>> BEGIN EXTRACTED DATA
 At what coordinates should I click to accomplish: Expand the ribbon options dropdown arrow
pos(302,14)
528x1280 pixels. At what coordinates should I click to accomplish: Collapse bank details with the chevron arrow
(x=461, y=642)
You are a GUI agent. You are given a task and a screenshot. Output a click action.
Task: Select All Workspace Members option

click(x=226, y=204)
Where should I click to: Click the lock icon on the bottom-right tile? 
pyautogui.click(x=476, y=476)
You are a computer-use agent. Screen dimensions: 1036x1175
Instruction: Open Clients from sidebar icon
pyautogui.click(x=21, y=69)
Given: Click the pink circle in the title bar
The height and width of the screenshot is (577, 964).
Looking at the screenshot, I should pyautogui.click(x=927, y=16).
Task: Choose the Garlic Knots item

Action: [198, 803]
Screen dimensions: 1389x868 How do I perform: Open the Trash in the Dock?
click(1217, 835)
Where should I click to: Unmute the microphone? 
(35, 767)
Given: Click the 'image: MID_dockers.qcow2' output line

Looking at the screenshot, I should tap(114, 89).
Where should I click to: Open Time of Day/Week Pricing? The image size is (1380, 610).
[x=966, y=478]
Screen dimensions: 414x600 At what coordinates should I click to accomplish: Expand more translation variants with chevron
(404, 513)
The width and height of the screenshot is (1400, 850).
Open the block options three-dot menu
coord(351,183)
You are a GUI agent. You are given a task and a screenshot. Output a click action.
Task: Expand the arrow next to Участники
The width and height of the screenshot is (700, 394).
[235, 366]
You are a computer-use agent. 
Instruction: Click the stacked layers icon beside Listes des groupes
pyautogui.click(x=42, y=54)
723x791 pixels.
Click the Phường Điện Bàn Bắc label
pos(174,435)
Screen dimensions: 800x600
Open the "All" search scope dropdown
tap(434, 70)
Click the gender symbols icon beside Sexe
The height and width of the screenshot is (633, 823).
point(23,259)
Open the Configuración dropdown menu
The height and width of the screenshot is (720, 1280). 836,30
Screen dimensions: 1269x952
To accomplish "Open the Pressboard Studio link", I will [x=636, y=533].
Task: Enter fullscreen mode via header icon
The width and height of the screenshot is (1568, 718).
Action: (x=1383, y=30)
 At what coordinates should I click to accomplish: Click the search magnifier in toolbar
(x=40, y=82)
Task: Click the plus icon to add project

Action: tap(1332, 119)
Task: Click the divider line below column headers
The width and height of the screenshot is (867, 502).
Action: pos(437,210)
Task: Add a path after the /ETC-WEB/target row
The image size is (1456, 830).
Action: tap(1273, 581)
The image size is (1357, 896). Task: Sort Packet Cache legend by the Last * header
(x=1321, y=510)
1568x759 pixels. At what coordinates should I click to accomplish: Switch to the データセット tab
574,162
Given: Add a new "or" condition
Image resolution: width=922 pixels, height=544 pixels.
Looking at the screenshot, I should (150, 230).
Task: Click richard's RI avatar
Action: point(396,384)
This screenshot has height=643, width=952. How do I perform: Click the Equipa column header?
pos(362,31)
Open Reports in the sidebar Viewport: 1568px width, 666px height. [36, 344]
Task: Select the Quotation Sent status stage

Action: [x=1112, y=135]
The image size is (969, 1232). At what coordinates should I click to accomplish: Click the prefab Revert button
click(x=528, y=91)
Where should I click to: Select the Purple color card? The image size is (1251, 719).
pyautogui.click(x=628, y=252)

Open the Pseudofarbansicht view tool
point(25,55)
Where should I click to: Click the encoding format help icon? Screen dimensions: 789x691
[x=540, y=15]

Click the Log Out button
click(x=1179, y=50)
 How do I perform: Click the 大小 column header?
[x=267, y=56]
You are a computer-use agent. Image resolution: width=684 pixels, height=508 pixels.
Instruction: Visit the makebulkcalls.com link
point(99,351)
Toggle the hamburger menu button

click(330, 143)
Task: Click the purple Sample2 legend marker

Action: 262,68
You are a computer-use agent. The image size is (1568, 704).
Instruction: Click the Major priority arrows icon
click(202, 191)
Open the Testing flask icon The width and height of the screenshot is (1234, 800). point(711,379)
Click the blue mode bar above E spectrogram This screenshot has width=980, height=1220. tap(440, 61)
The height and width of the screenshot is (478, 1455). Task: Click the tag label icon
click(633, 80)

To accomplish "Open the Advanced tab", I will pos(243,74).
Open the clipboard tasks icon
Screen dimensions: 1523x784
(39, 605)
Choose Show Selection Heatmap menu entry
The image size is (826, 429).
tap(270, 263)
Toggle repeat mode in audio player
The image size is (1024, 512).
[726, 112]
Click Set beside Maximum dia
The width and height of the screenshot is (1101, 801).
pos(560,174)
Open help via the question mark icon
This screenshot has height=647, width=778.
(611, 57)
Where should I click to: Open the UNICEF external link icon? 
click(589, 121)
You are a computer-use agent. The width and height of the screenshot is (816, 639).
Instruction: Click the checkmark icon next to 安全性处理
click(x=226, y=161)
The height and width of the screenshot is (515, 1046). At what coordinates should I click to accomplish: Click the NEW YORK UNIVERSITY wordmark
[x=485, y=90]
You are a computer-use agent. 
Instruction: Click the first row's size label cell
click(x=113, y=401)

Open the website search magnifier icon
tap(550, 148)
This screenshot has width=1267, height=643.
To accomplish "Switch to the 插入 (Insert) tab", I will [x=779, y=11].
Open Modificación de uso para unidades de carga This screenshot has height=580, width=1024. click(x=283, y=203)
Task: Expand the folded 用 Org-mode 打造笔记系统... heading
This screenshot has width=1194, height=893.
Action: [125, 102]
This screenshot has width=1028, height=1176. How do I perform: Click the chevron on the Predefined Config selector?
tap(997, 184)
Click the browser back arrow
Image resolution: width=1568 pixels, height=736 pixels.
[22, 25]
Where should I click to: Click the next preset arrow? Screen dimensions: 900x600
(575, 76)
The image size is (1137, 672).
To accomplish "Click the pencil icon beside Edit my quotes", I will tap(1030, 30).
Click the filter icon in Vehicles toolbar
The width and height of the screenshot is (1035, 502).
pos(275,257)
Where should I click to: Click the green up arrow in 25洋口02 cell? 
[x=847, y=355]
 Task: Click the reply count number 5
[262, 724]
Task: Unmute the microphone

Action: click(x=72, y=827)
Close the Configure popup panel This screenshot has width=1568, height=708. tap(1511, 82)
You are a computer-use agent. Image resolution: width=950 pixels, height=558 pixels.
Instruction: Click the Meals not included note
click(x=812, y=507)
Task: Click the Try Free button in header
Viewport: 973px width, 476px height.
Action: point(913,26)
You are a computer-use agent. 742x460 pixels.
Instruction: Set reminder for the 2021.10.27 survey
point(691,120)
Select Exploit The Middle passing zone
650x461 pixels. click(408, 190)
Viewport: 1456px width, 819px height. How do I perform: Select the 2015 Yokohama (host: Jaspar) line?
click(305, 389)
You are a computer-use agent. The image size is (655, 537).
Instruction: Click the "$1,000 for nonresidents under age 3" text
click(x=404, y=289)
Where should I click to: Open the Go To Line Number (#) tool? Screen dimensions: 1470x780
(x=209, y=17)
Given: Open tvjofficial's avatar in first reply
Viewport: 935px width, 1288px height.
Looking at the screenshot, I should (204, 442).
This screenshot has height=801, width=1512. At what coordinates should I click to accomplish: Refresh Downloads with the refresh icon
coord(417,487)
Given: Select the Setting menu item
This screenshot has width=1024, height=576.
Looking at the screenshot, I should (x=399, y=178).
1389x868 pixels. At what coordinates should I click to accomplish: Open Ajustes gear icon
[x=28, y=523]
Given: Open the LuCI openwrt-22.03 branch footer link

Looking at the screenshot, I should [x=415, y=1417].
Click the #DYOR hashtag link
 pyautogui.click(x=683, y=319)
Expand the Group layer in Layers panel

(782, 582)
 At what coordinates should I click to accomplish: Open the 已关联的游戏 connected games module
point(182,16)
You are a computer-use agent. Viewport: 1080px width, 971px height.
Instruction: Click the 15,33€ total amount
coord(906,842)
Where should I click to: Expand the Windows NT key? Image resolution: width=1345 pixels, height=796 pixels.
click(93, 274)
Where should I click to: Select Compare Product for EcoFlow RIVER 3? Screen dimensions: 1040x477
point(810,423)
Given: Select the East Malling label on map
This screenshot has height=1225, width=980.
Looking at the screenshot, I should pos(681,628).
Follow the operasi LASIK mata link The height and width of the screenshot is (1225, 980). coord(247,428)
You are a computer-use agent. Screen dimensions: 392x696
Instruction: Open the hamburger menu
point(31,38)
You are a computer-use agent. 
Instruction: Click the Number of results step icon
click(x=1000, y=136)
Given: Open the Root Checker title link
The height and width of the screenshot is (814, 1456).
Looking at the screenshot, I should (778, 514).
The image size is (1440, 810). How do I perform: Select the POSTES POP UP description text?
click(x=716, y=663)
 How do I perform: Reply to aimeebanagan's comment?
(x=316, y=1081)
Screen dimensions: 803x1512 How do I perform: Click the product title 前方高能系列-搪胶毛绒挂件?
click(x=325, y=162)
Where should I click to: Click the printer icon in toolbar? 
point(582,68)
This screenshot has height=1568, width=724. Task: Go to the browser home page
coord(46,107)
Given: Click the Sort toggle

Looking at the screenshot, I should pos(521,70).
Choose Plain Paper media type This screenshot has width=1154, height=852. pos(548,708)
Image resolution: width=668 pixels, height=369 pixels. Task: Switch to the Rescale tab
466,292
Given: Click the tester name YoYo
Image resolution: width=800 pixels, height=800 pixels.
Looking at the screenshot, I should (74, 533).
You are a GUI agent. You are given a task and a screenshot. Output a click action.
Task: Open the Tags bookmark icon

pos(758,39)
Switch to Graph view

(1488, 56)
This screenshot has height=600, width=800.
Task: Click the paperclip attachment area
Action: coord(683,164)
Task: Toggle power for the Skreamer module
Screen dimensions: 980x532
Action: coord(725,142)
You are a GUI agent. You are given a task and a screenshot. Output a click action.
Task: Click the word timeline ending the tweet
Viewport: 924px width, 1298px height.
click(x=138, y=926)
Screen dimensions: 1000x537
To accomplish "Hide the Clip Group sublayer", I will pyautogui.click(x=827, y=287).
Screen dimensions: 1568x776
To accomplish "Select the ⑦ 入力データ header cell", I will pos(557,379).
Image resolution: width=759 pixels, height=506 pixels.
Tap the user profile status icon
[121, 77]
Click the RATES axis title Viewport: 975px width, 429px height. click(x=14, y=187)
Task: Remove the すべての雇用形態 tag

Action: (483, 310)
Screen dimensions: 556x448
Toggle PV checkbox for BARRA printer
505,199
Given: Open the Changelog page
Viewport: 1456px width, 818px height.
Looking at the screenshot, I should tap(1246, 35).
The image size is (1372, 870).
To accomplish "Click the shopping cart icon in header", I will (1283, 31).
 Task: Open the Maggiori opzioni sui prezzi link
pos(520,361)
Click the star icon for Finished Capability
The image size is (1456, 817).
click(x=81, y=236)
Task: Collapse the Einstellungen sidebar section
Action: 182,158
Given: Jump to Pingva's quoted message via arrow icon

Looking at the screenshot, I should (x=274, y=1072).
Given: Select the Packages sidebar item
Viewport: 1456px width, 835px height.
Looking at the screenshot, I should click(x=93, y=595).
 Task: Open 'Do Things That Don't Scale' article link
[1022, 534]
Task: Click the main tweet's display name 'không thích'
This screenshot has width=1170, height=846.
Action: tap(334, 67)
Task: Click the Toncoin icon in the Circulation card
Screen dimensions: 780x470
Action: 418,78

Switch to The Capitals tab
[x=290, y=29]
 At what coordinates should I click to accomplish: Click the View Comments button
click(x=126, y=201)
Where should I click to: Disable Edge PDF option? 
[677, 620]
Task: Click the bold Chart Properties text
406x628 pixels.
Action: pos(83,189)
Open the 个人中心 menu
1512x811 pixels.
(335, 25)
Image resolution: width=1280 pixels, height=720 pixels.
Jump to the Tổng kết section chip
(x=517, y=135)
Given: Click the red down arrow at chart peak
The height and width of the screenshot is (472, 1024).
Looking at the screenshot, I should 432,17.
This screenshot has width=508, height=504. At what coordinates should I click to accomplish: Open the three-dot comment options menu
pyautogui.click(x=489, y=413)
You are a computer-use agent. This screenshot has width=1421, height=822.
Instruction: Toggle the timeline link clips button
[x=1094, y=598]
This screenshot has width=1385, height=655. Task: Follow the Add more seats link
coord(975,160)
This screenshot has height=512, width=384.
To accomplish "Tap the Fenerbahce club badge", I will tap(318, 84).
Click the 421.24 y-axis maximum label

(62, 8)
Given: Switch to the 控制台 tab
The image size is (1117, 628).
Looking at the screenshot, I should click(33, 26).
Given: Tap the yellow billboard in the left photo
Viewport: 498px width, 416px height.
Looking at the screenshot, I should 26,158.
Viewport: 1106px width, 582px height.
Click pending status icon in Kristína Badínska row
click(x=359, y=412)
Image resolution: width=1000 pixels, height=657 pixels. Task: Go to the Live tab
>> END EXTRACTED DATA
_TASK GOAL_:
Copy out the lines of the listing that run from the line with "Task: Toggle power for the Skreamer module" up to and including the line with "Action: 418,78", keeping them exactly as they appear.

_OUTPUT BELOW_:
Task: Toggle power for the Skreamer module
Screen dimensions: 980x532
Action: coord(725,142)
You are a GUI agent. You are given a task and a screenshot. Output a click action.
Task: Click the word timeline ending the tweet
Viewport: 924px width, 1298px height.
click(x=138, y=926)
Screen dimensions: 1000x537
To accomplish "Hide the Clip Group sublayer", I will pyautogui.click(x=827, y=287).
Screen dimensions: 1568x776
To accomplish "Select the ⑦ 入力データ header cell", I will pos(557,379).
Image resolution: width=759 pixels, height=506 pixels.
Tap the user profile status icon
[121, 77]
Click the RATES axis title Viewport: 975px width, 429px height. click(x=14, y=187)
Task: Remove the すべての雇用形態 tag

Action: (483, 310)
Screen dimensions: 556x448
Toggle PV checkbox for BARRA printer
505,199
Given: Open the Changelog page
Viewport: 1456px width, 818px height.
Looking at the screenshot, I should tap(1246, 35).
The image size is (1372, 870).
To accomplish "Click the shopping cart icon in header", I will (1283, 31).
 Task: Open the Maggiori opzioni sui prezzi link
pos(520,361)
Click the star icon for Finished Capability
The image size is (1456, 817).
click(x=81, y=236)
Task: Collapse the Einstellungen sidebar section
Action: 182,158
Given: Jump to Pingva's quoted message via arrow icon

Looking at the screenshot, I should (x=274, y=1072).
Given: Select the Packages sidebar item
Viewport: 1456px width, 835px height.
Looking at the screenshot, I should click(x=93, y=595).
 Task: Open 'Do Things That Don't Scale' article link
[1022, 534]
Task: Click the main tweet's display name 'không thích'
This screenshot has width=1170, height=846.
Action: tap(334, 67)
Task: Click the Toncoin icon in the Circulation card
Screen dimensions: 780x470
Action: 418,78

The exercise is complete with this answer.